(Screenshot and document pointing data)

——————

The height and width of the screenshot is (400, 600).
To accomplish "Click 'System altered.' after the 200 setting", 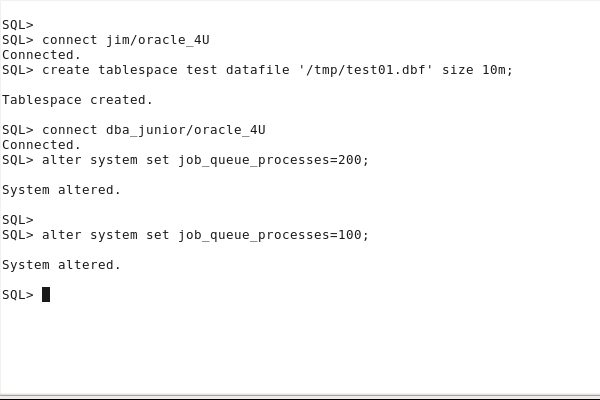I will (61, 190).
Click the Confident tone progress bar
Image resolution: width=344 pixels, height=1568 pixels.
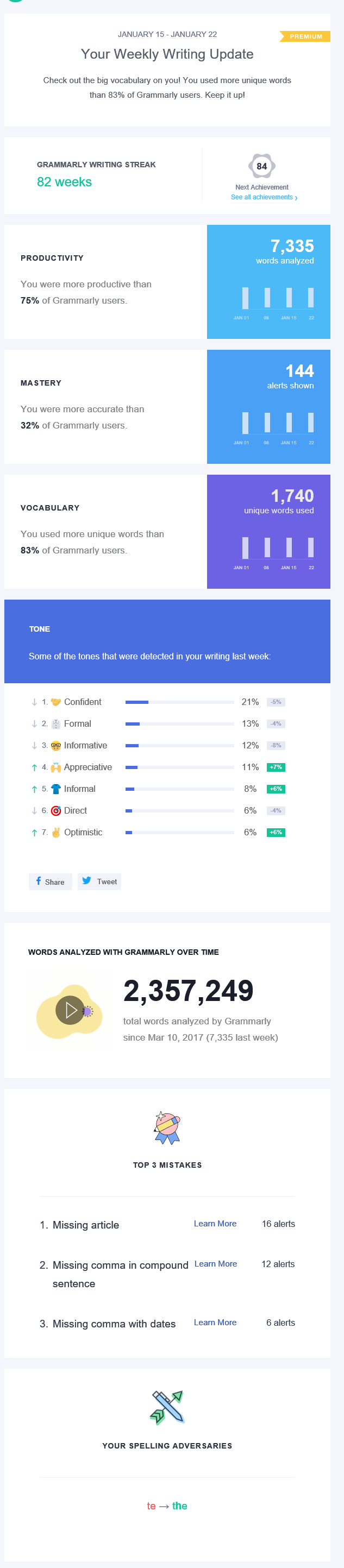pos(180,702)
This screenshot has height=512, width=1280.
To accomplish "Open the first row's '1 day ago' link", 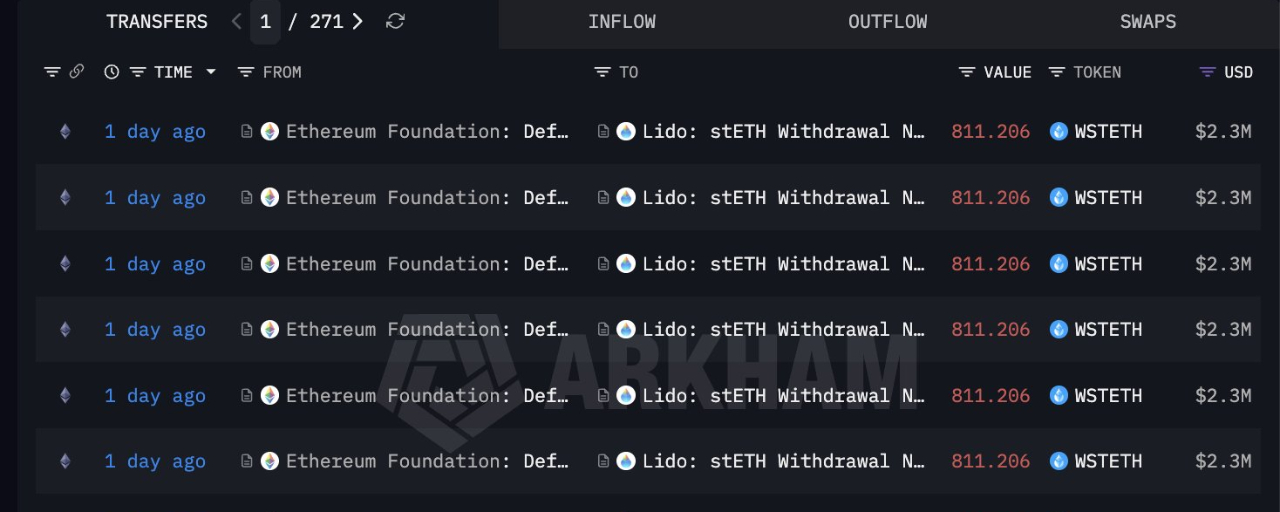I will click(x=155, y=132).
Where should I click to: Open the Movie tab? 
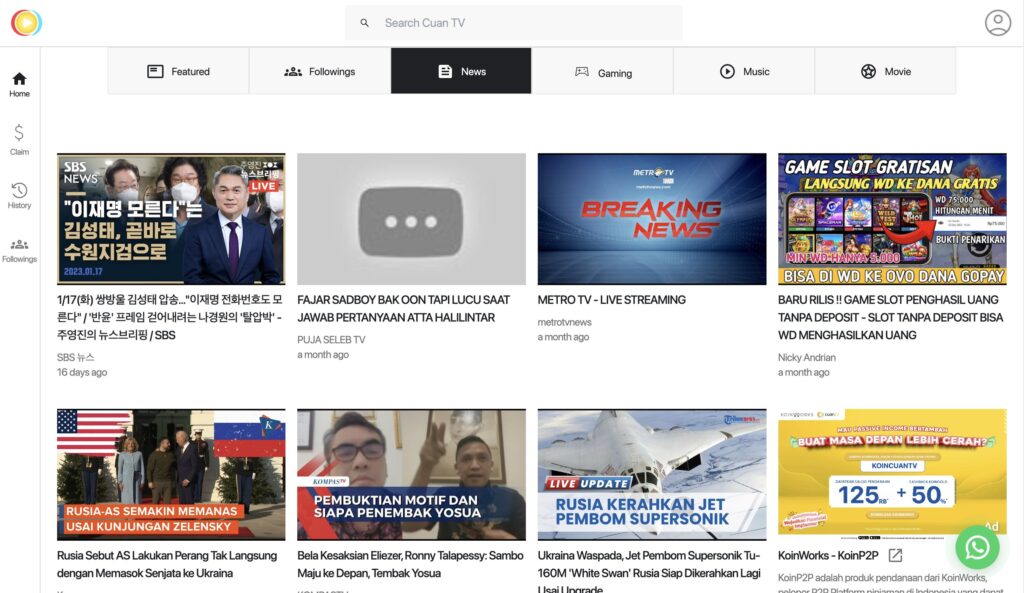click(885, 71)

——————

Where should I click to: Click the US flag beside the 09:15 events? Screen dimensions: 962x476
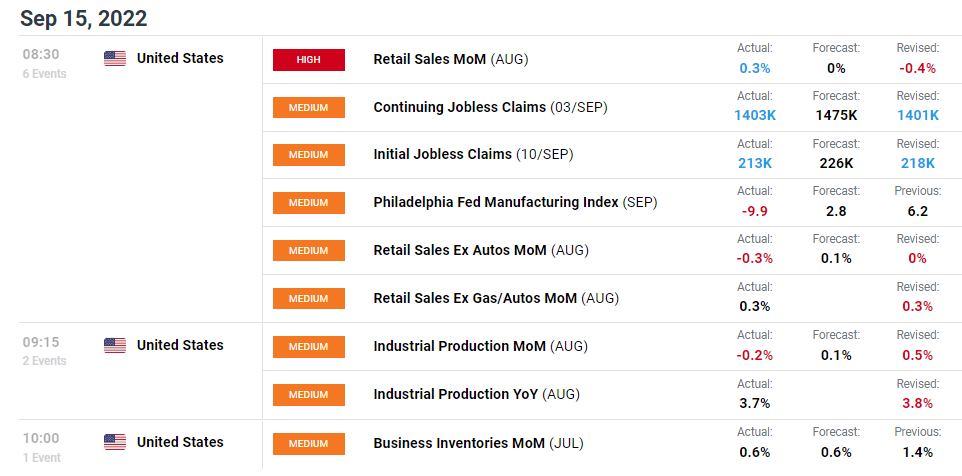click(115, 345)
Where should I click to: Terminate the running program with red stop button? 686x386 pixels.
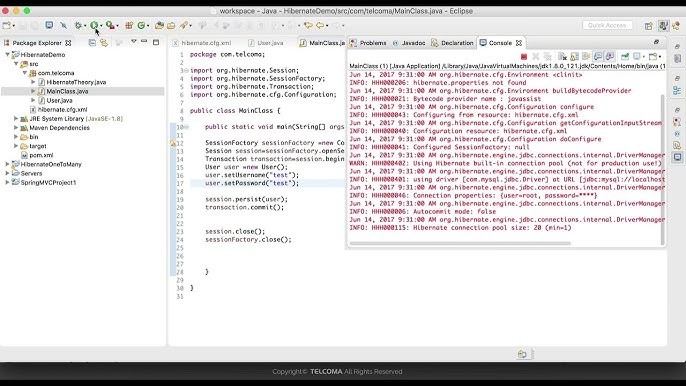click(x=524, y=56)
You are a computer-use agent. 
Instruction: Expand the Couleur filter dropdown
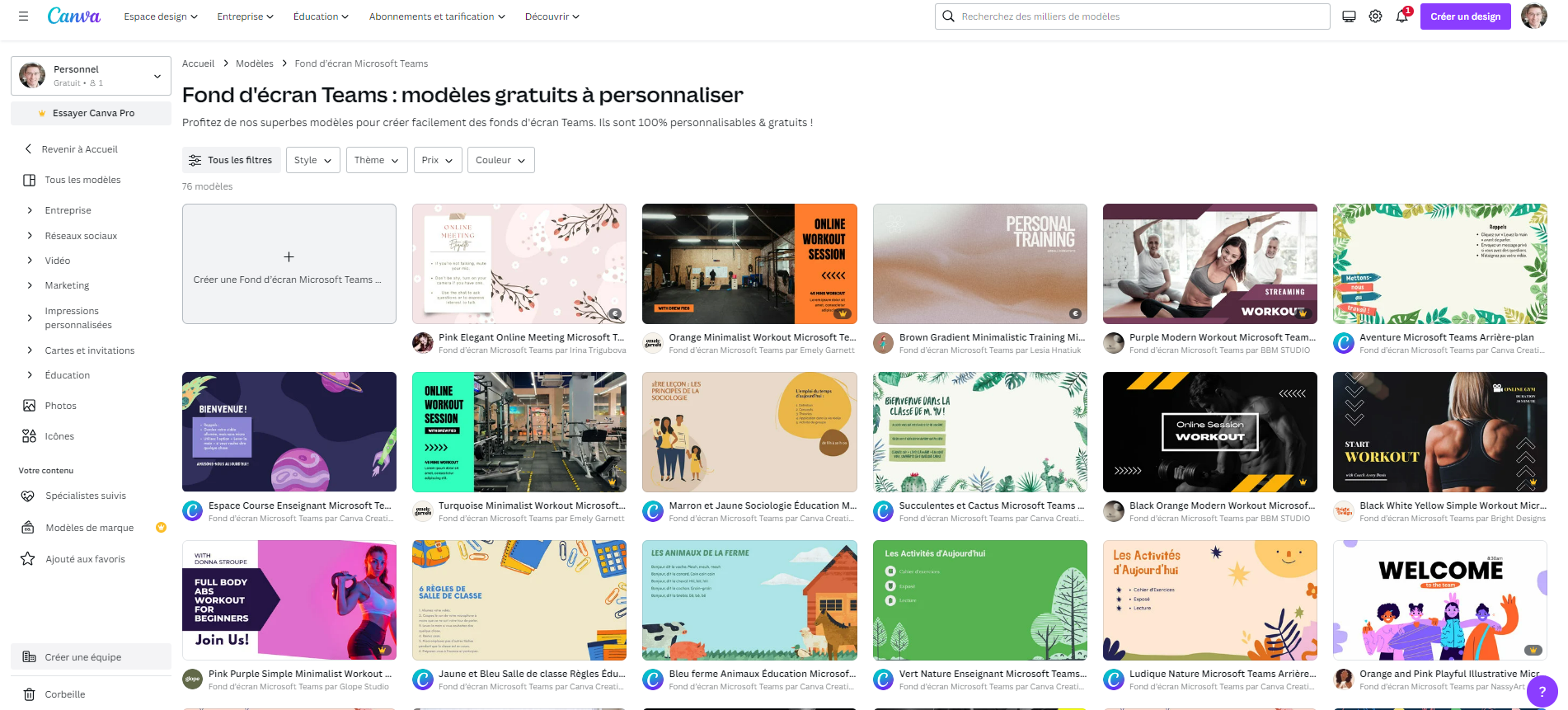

——————

Task instructions:
Arrange as a numbered list everything from the line containing "You are a computer-use agent." down to the line containing "Instruction: Expand the", both included, leaving out any blank lines.

Answer to this exercise:
1. You are a computer-use agent. 
2. Instruction: Expand the Couleur filter dropdown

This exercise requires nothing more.